___ Pagina ___

Abe non sarà costretto a dimettersi, come promesso in caso di sconfitta, ma il vero vincitore delle elezioni anticipate è stato il partito dell’astensionismo, che ha battuto ogni record. Solo il 52,4% dei giapponesi si è recato alle urne, rispetto al 59,5% di due anni fa. Quasi metà degli elettori ha dimostrato di non aver condiviso la scelta di Abe di riportare il Paese al voto per la terza volta in cinque anni. Il centrodestra del premier ha prevalso per assenza di alternative, ma il «mandato popolare in bianco» invocato da Abe per accelerare le riforme economiche e cambiare la Costituzione non è stato concesso. Per la prima volta in Giappone quello del non voto e delle schede bianche è stato il primo partito: il messaggio è che il ritorno anticipato alle urne è servito solo a prolungare la leadership di Abe oltre il 2016.
La maggioranza di Ldp e New Komeito ha conquistato 325 deputati, come 2012. I due terzi dei 475 seggi nel ramo più forte della Dieta, fissati a 317, permettono ad Abe di non dover fare i conti con veti al Senato, accentrando il potere più ampio dai tempi dell’ex premier Koizumi. Assieme a rifiuto della politica e rassegnazione, i giapponesi hanno premiato l’unico schieramento alternativo ai liberaldemocratici. Il partito comunista di Kazuo Shii ha quasi triplicato i propri 8 seggi. Ne ha ottenuti 21, diventando la quarta forza grazie all’opposizione alla riapertura delle centrali atomiche e alla revisione della Costituzione pacifista del 1946. Il quarto responso delle urne è stato il crollo del partito democratico, privo di leader, accusato di essere filo-Pechino, incapace di proporre un’alternativa riformista all’”Abenomics”. Il Dpj ha conquistato 73 seggi, più dei 59 di due anni fa, meno però della soglia fissata nei giorni scorsi a 100. Dopo la sconfitta, con la clamorosa bocciatura sia dell’ex premier Naoto Kan che di Banri Kaieda, si annuncia un terremoto: dimissioni del presidente e azzeramento di tutti vertici Dpj.

___ Dati forniti ___

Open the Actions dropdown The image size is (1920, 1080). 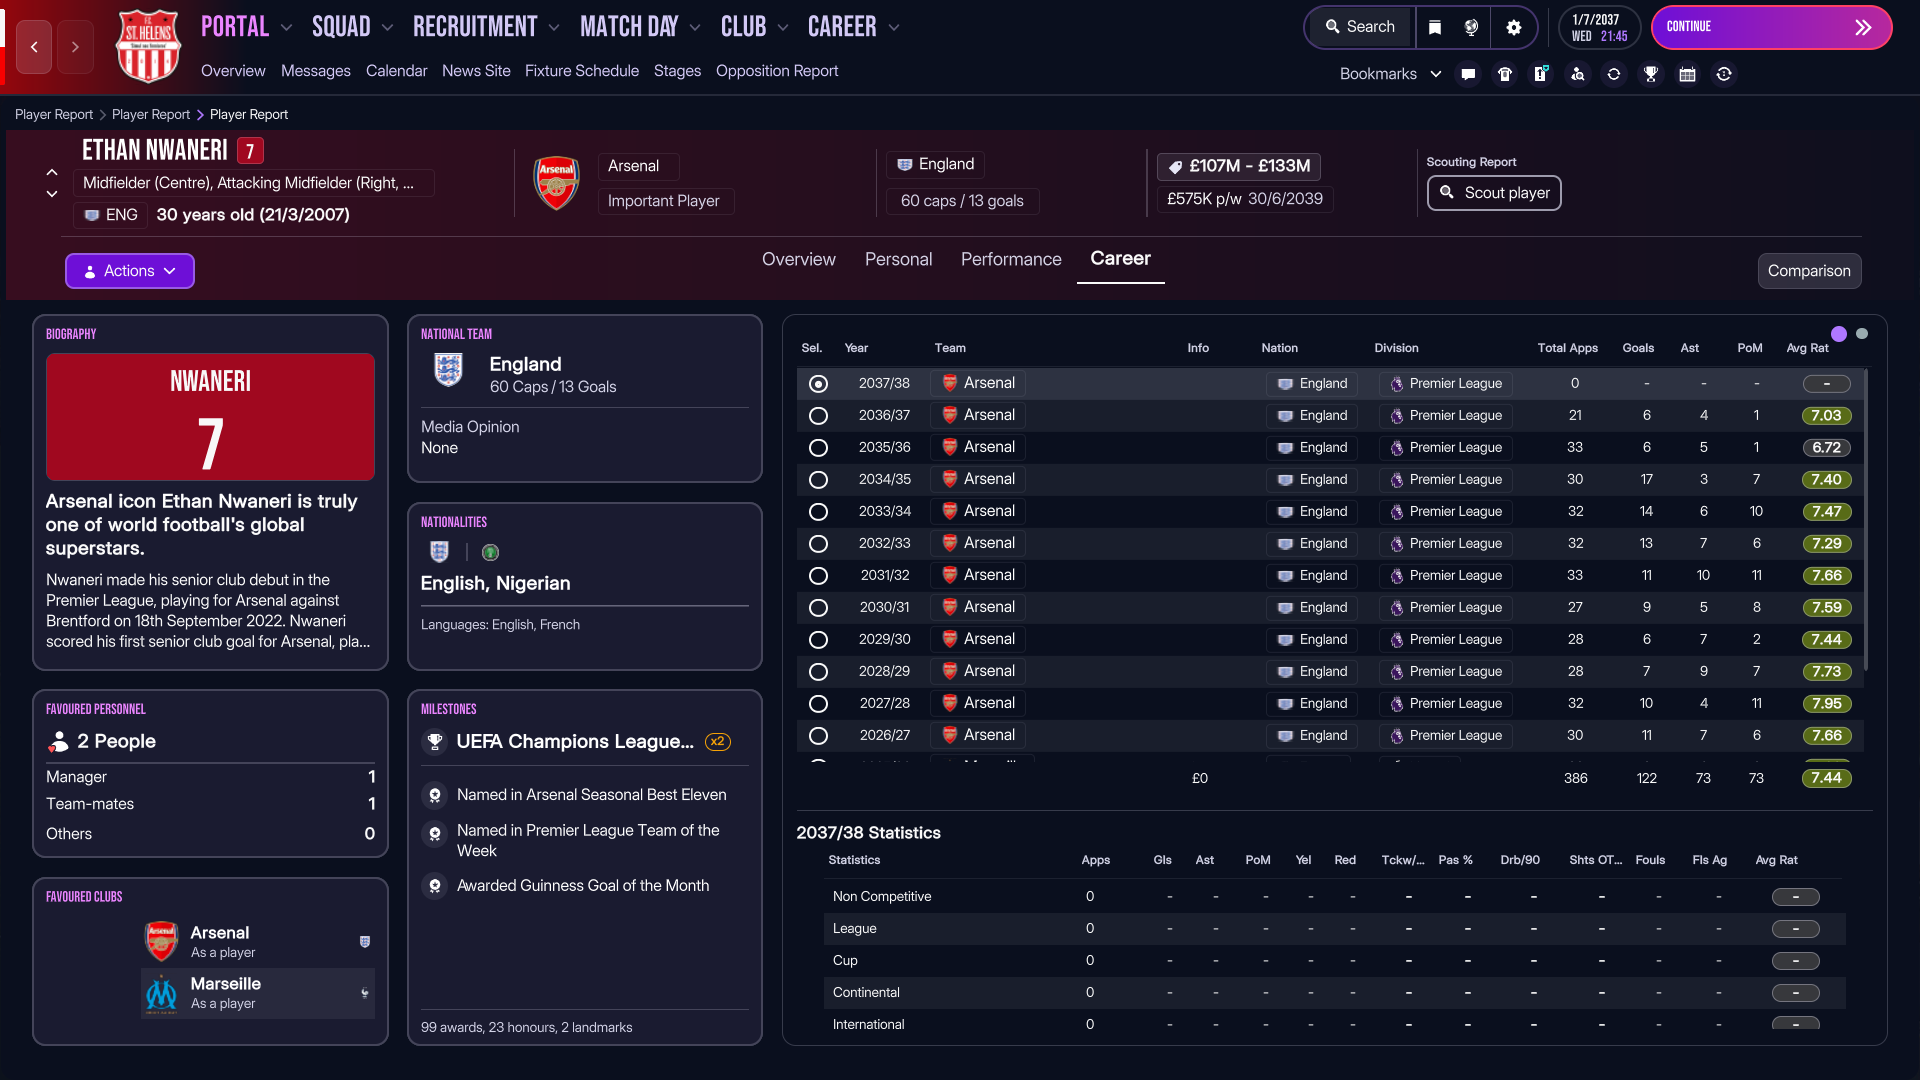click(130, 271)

___
___ Dati forniti ___

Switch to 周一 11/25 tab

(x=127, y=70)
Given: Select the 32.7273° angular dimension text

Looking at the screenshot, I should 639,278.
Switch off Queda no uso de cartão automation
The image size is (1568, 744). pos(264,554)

___

Consegne:
**A.** Secondo l'articolo sulle elezioni in Giappone, quanti seggi ha ottenuto il partito comunista di Kazuo Shii?
**B.** Porta avanti l'articolo sulle elezioni in Giappone, ripartendo dopo la sua ultima frase.
I dati non hanno alcun legame con l'articolo sulle elezioni in Giappone.

Le risposte:
**A.** Ne ha ottenuti 21.

**B.**
Boom invece per l’estrema destra neo-nazionalista del sindaco di Osaka, Toru Hashimoto, salita a 41 seggi. «Chi ha votato — dice il politologo Tomoaki Iwai — ha scelto la stabilità dopo cinque anni di crisi politiche. Ad Abe però è andato solo il beneficio del dubbio: se fallirà la ripresa, dovrà assumersi la piena responsabilità». Dopo la vittoria il premier ha invece esibito ottimismo, promettendo di accelerare le riforme strutturali, “terza freccia” della sua politica economica ultraespansiva.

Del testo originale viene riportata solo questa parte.